GNOME Bugzilla – Bug 740689
decodebin/multiqueue/max-size-buffers is not set in playing state
Last modified: 2015-08-31 15:38:45 UTC
We see strange buffer events at startup from playbin pipeline on 1.4.4 version. We can easily reproduce this problem with aac and ogg content played from local http source by this gst-launch command: gst-launch-1.0 -m playbin uri=http://192.168.0.9/~brano/Music/Convert-Ogg-112.ogg The buffer level increases at the start, drops down and then the buffer level events are insane. The 100% buffer level comes in the middle of buffering, gst-launch changes to playing state and audio problems follow. This is regression between 1.2 and 1.4 branch.
Created attachment 291465 [details] gst1.2.4.log
Created attachment 291466 [details] gst1.4.4.log
Can you test with master or latest version on 1.4 branch? 8d835ec400819140e5fc8532a90010c694e1212b 5a759011a013b3a3e9249f11f6f3e476947451e1 Those 2 are the patches on master that I hope have fixed this. In 1.4 they are: cafe1f2fc90acccd7aceb6d3c09bee6496396672 81f13a5a2c83ed296f497a7999a7f584aa31a2db
I cherry picked the commit on top of 1.4.4. But the problem is still there. Enabling debug logs for multiqueue makes this problem much harder to reproduce GST_DEBUG=1,multiqueue:5 gst-launch-1.0 -m playbin uri=http://192.168.0.9/~brano/Music/Convert-Ogg-112.ogg I run the pipeline on ARMv7 CPU at 1GHz.
Created attachment 291468 [details] gst1.4.4patched.log - debug for multiqueue makes the problem nearly disappear
I am sorry, I cherry picked only one commit. I will post again soon.
Problem still there with both commits applied. Increasing log level for queue2 does not help to fix the problem. Increasing log level for multiqueue fixes the problem.
It is hard to see what exactly is happening only by looking at the buffering log.
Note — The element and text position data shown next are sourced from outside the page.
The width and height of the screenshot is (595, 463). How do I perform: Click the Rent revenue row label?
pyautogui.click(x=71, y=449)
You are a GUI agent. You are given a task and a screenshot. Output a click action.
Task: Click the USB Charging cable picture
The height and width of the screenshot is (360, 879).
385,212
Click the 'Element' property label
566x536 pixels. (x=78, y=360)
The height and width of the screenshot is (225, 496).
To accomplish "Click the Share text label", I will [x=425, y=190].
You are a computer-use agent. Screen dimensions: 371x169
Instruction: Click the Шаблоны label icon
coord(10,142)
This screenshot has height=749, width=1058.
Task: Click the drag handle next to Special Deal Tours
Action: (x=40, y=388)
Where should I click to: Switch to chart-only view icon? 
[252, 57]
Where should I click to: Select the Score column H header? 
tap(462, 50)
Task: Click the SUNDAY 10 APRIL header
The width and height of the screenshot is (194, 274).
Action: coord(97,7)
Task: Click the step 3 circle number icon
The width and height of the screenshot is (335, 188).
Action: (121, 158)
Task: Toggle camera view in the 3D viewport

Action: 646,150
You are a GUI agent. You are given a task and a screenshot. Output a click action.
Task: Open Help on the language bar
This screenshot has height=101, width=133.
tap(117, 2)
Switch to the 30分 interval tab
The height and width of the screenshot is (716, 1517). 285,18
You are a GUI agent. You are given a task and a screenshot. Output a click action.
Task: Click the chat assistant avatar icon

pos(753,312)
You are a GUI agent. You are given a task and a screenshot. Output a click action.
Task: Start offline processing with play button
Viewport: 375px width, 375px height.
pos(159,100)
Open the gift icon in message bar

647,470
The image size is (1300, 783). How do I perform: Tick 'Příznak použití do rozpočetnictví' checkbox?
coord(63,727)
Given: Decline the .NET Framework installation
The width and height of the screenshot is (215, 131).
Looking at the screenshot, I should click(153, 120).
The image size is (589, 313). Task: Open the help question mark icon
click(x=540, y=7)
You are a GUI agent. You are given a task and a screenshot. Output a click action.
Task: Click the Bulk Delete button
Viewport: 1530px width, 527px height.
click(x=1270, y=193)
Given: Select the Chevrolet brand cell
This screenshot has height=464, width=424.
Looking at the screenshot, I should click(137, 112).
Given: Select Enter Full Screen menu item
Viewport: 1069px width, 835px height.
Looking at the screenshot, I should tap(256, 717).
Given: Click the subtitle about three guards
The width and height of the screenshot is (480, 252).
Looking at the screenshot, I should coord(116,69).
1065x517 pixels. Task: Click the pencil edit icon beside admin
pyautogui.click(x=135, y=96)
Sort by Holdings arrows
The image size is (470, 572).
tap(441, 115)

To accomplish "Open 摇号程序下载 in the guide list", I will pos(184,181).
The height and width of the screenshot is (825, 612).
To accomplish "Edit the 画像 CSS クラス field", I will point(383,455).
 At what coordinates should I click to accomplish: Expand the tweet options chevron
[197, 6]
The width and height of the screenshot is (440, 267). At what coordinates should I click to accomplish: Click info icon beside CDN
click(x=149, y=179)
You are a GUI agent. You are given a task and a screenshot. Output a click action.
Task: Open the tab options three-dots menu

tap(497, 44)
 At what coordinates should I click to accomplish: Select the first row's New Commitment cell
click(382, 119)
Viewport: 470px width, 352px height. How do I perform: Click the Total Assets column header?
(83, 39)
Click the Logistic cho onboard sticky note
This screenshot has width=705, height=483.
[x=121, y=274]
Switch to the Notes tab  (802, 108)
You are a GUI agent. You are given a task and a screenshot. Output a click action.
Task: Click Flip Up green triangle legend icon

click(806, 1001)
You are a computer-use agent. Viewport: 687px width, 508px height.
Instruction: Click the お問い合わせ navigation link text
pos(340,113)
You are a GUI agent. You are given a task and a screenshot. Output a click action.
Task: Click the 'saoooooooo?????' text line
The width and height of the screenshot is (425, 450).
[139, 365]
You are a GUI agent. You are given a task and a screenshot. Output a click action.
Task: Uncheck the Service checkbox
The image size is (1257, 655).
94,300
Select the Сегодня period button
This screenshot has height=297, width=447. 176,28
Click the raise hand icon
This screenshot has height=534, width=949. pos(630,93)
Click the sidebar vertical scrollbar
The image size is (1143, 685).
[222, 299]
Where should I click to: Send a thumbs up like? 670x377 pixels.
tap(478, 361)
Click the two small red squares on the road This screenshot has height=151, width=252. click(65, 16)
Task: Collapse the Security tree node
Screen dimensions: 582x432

Can you provide a full log or a log that contains both the buffering messages and the queue debug messages?
Created attachment 291988 [details] aac-multiqueue-info-1.4-86ca8c41f.log - problem is visible without debug
Created attachment 291989 [details] aac-multiqueue-debug-1.4-86ca8c41f.log.gz - problem disappears with debug
That is likely because it is a racy issue, does it happen if you try it multiple times with debug?
I tried it about 100 times. I never reproduced the problem when multiqueue is at debug level.
The problem disappears even when logging for queue element is set to DEBUG. ST_DEBUG=3,queue:5 gst-launch-1.0 -m playbin uri=http://192.168.0.9/~brano/Music/Convert-aac-128.m4a My current theory is that the buffering events are messed up since the aqueue (GstQueue) element switches to READY state.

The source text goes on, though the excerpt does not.